吸引機や鉗子は、赤ちゃんの頭を傷付けてしまうリスクもあります。会陰切開や会陰裂傷の傷が大きくなる、出血が多くなるといった母体への影響も考えられるでしょう。
無痛分娩に対応できる病院が限られている
無痛分娩に対応している病院は限られており、どの産院でも無痛分娩ができるわけではありません。無痛分娩を選択したくても近くに対応している産院がない可能性があるのはデメリットでしょう。
母子の健康や命を守ることに加え、麻酔管理を行わなくてはならないため、無痛分娩の導入は大変です。これが日本で無痛分娩が普及しない原因でもあるでしょう。
自然分娩より費用がかかる
経腟分娩に比べると、別途麻酔等の費用がかかるため出産費用が高額になるというデメリットもあります。無痛分娩は健康保険の対象外であるため、すべて本人負担です。
感染症があるなど母体の状況によっては、さらに費用が追加されることもあるでしょう。これから子どもにお金がかかることを考えると、費用面で躊躇してしまう方もいるかもしれません。
無痛分娩の費用相場はどのくらい?
無痛分娩にかかる費用相場はどのくらいか、気になるところです。費用については医療機関によって大きく幅があり、経腟分娩の費用に加えて加算される額がかからないこともあれば、100,000円以上かかるところもあります。

* 練習問題
**A.** 無痛分娩の文章から、「吸引機や鉗子は、赤ちゃんの頭」という言葉を含む文で始まり「以上かかるところもあります。」で終わる部分を、一字も変えずに引用してください。
**B.** 無痛分娩の文章によると、無痛分娩の出産費用が高くなり、しかも全額を自分で払うことになるのはなぜですか。1〜3文で説明してください。
ここにある項目は使わなくてもかまいません。

* 抜き出した資料
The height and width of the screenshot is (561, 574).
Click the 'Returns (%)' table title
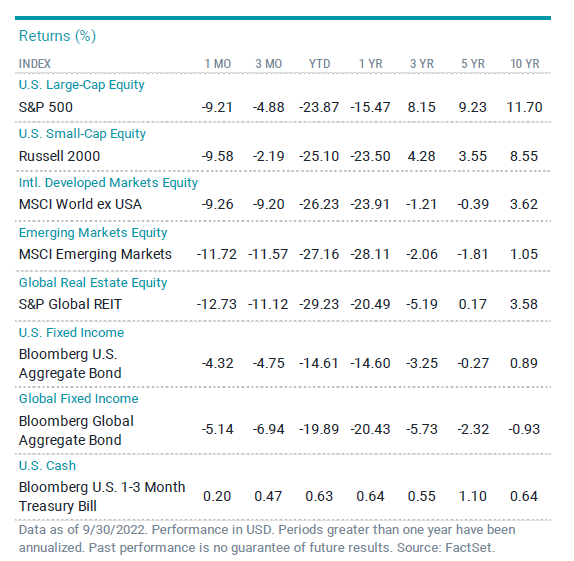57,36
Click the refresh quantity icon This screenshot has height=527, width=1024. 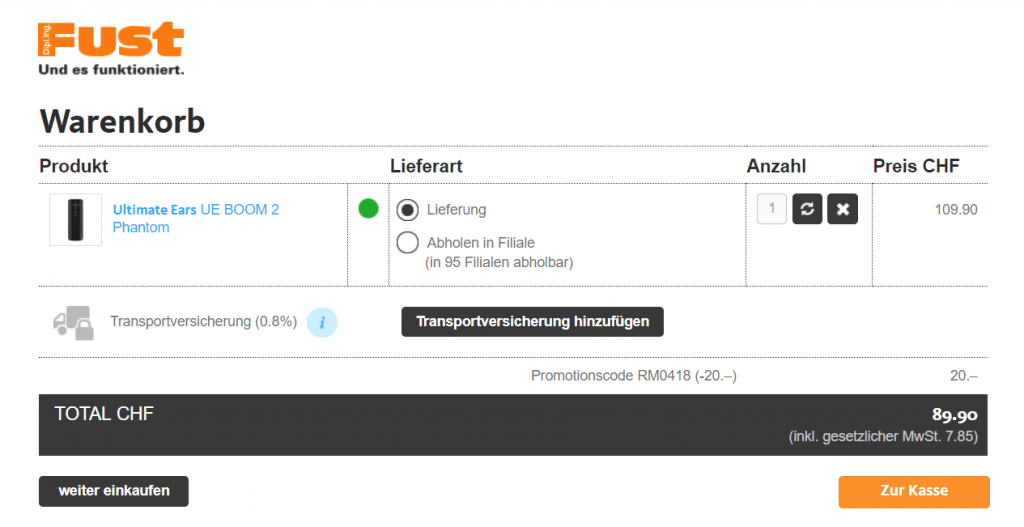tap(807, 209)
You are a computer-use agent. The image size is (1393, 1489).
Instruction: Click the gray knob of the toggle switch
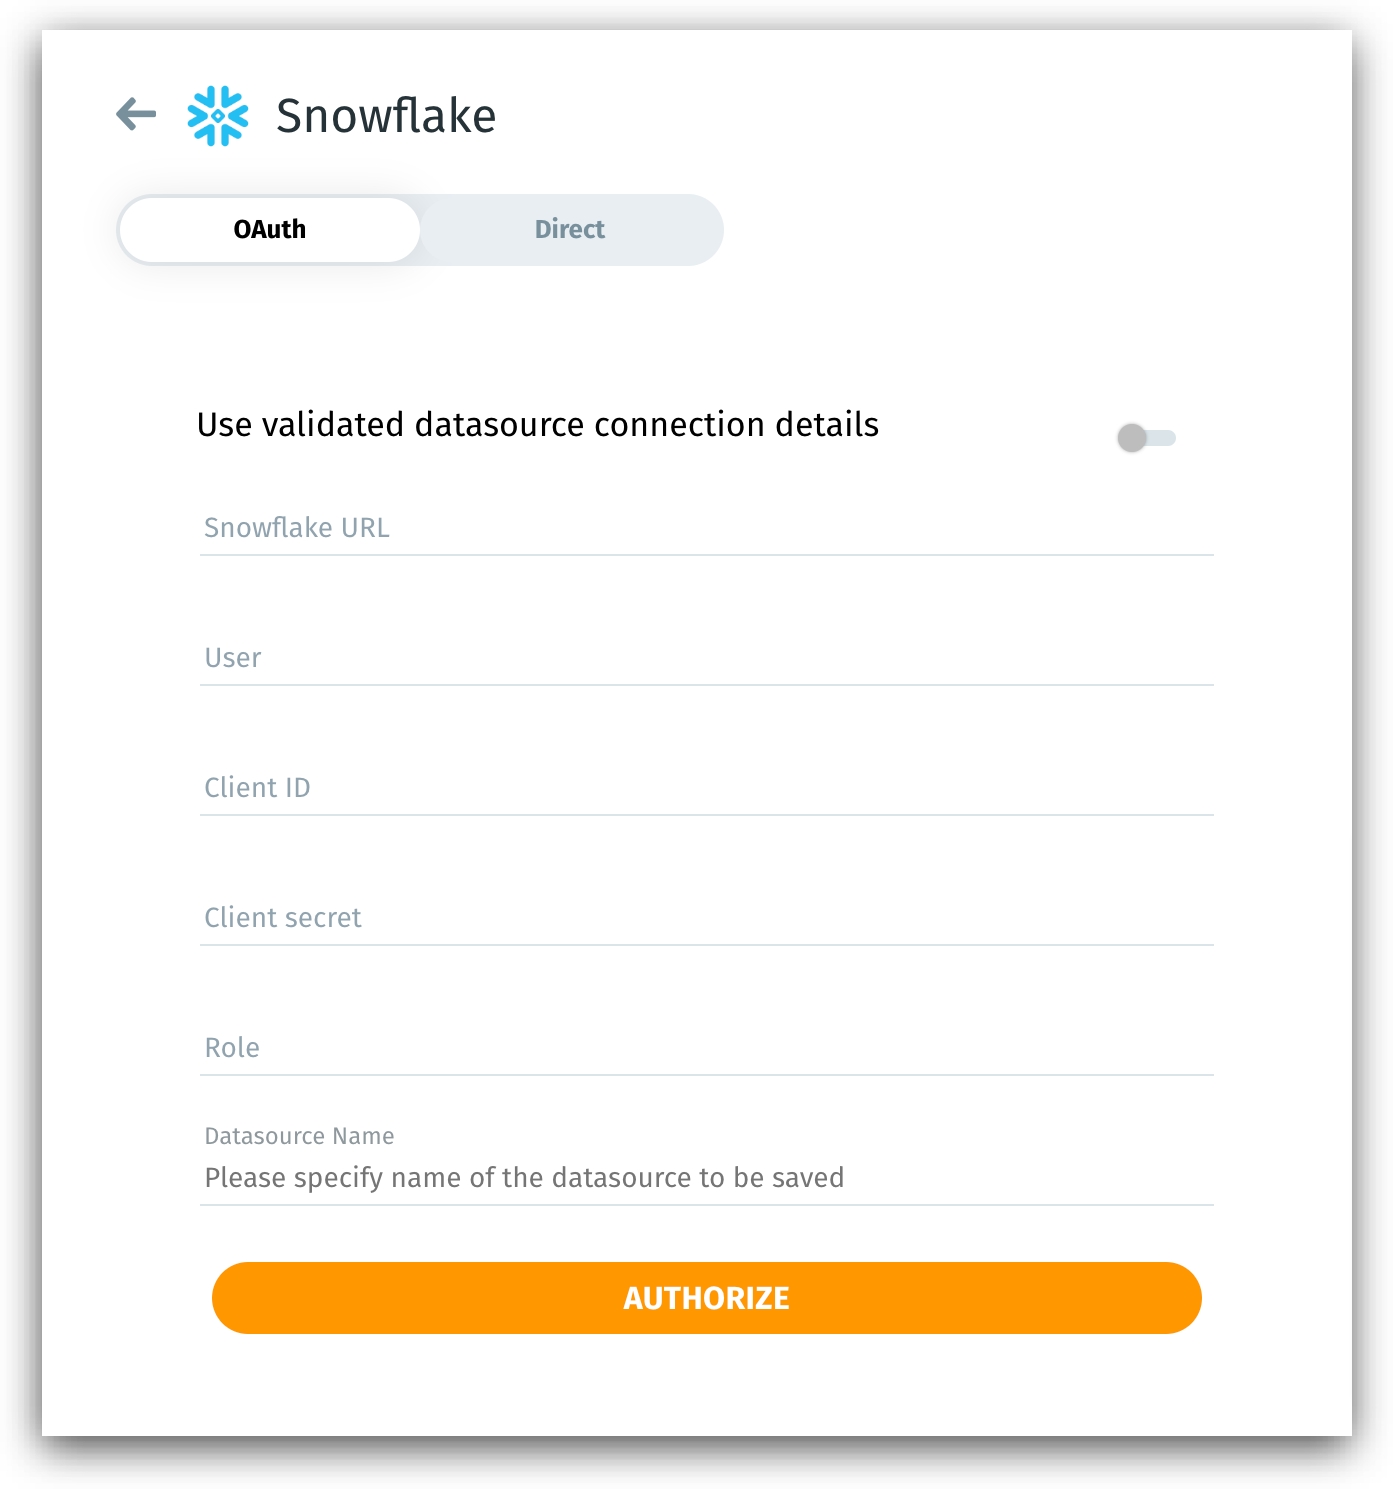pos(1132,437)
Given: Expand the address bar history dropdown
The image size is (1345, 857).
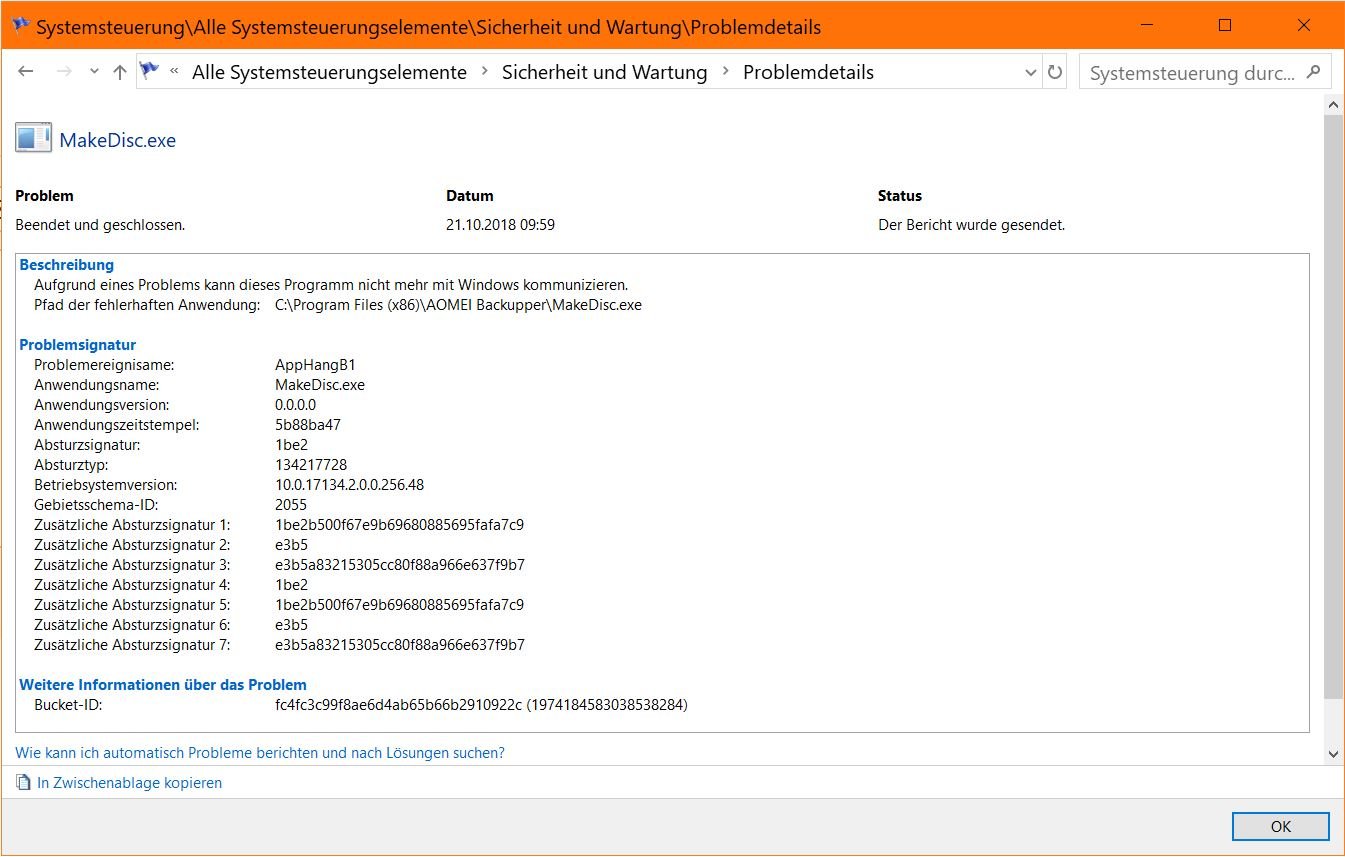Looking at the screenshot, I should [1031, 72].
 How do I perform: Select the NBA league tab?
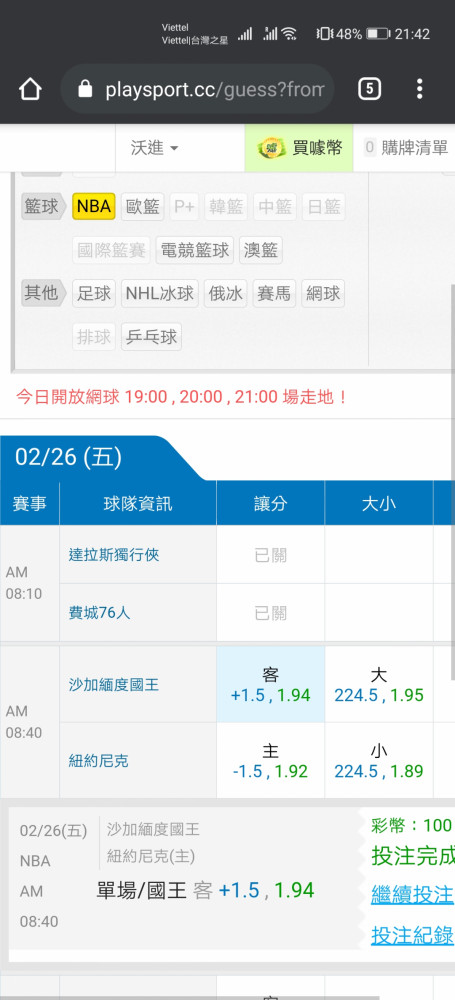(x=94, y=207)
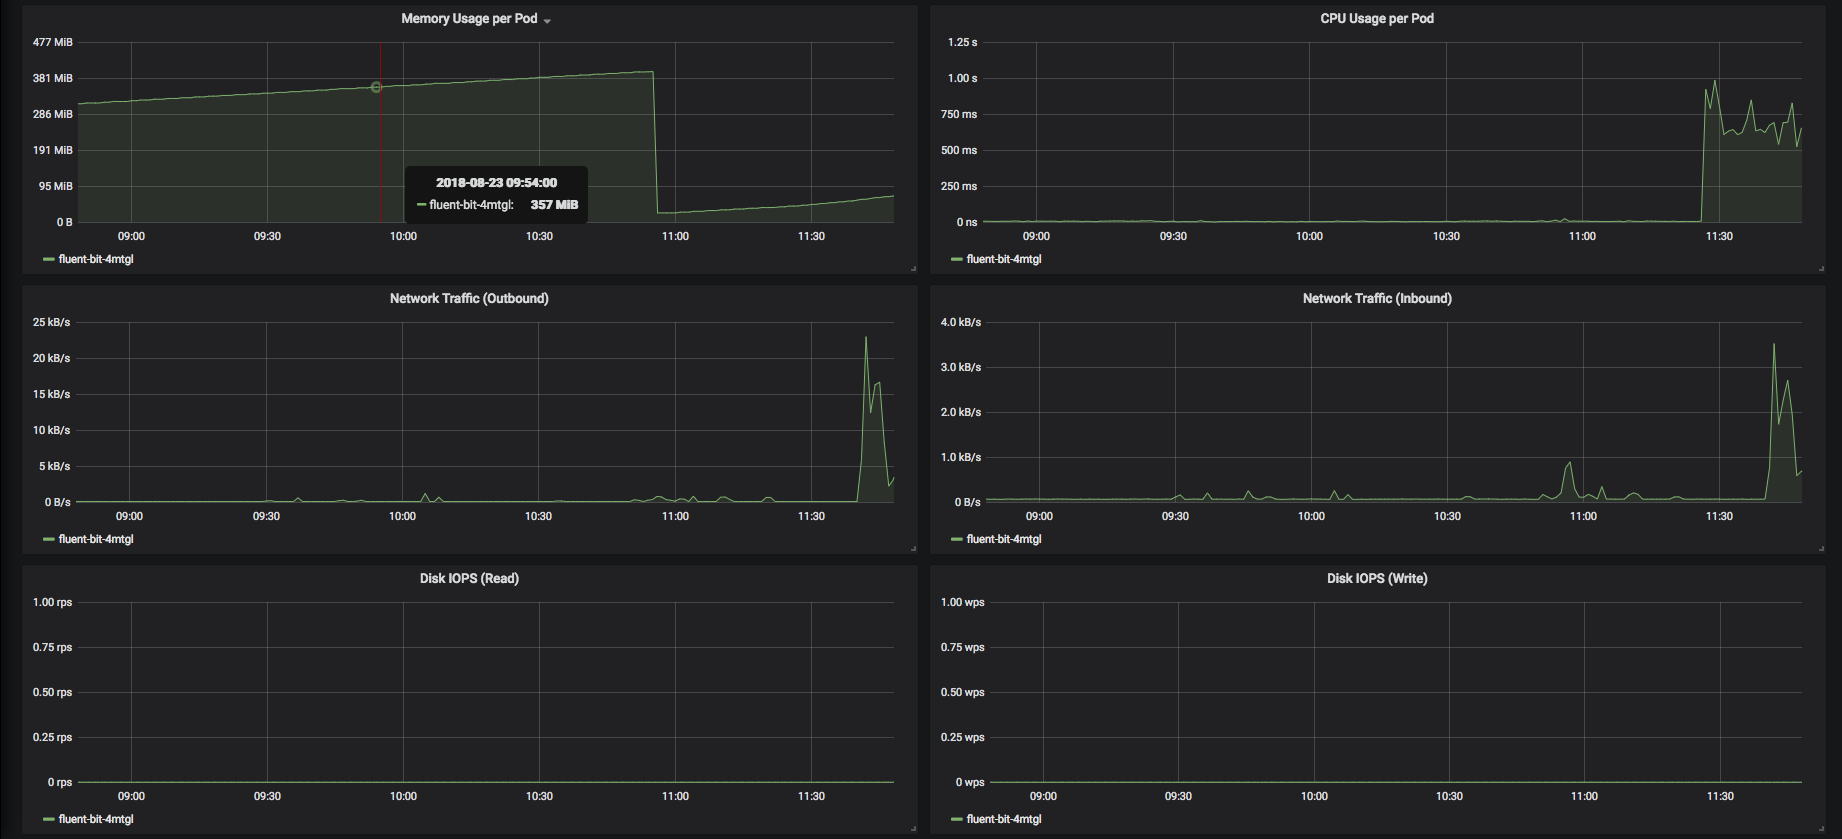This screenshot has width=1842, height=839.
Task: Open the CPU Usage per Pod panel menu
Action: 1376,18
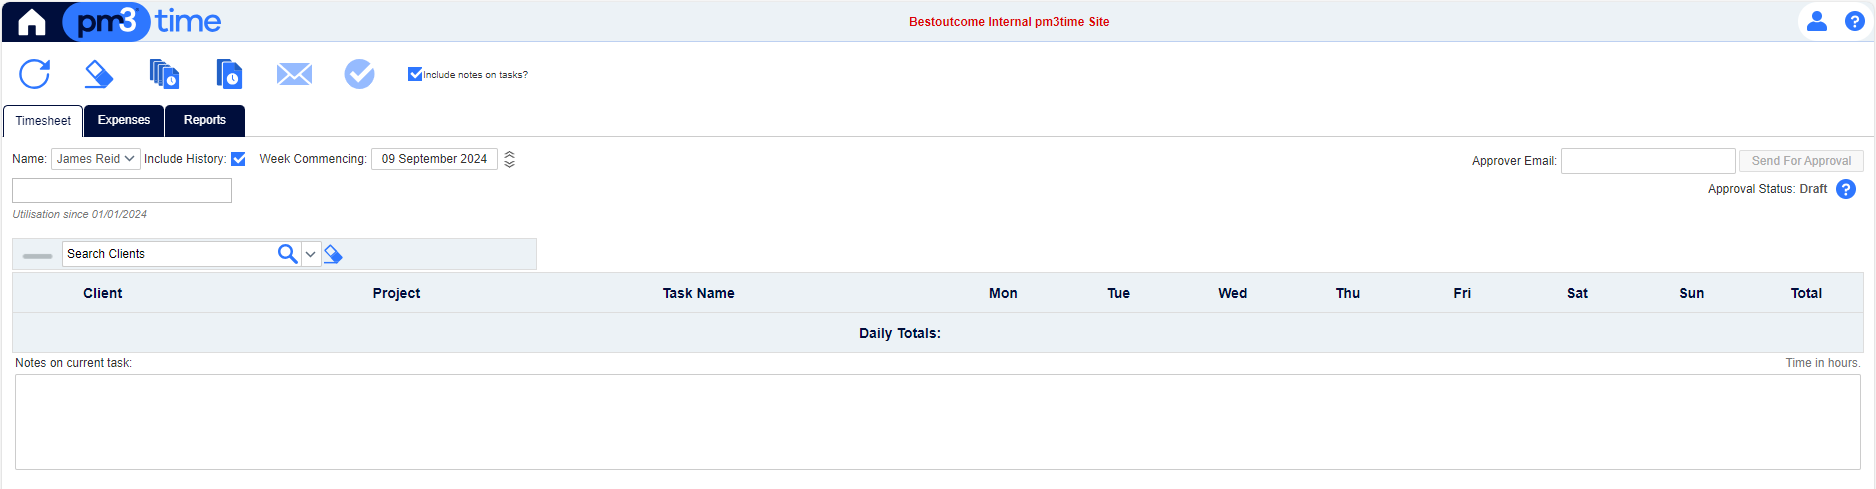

* 問題ごとの答え
**A.**
吸引機や鉗子は、赤ちゃんの頭を傷付けてしまうリスクもあります。会陰切開や会陰裂傷の傷が大きくなる、出血が多くなるといった母体への影響も考えられるでしょう。
無痛分娩に対応できる病院が限られている
無痛分娩に対応している病院は限られており、どの産院でも無痛分娩ができるわけではありません。無痛分娩を選択したくても近くに対応している産院がない可能性があるのはデメリットでしょう。
母子の健康や命を守ることに加え、麻酔管理を行わなくてはならないため、無痛分娩の導入は大変です。これが日本で無痛分娩が普及しない原因でもあるでしょう。
自然分娩より費用がかかる
経腟分娩に比べると、別途麻酔等の費用がかかるため出産費用が高額になるというデメリットもあります。無痛分娩は健康保険の対象外であるため、すべて本人負担です。
感染症があるなど母体の状況によっては、さらに費用が追加されることもあるでしょう。これから子どもにお金がかかることを考えると、費用面で躊躇してしまう方もいるかもしれません。
無痛分娩の費用相場はどのくらい?
無痛分娩にかかる費用相場はどのくらいか、気になるところです。費用については医療機関によって大きく幅があり、経腟分娩の費用に加えて加算される額がかからないこともあれば、100,000円以上かかるところもあります。

**B.** 経腟分娩とくらべて、別に麻酔などの費用がかかるので、出産費用が高くなります。また、無痛分娩は健康保険の対象外なので、費用はすべて本人の負担になります。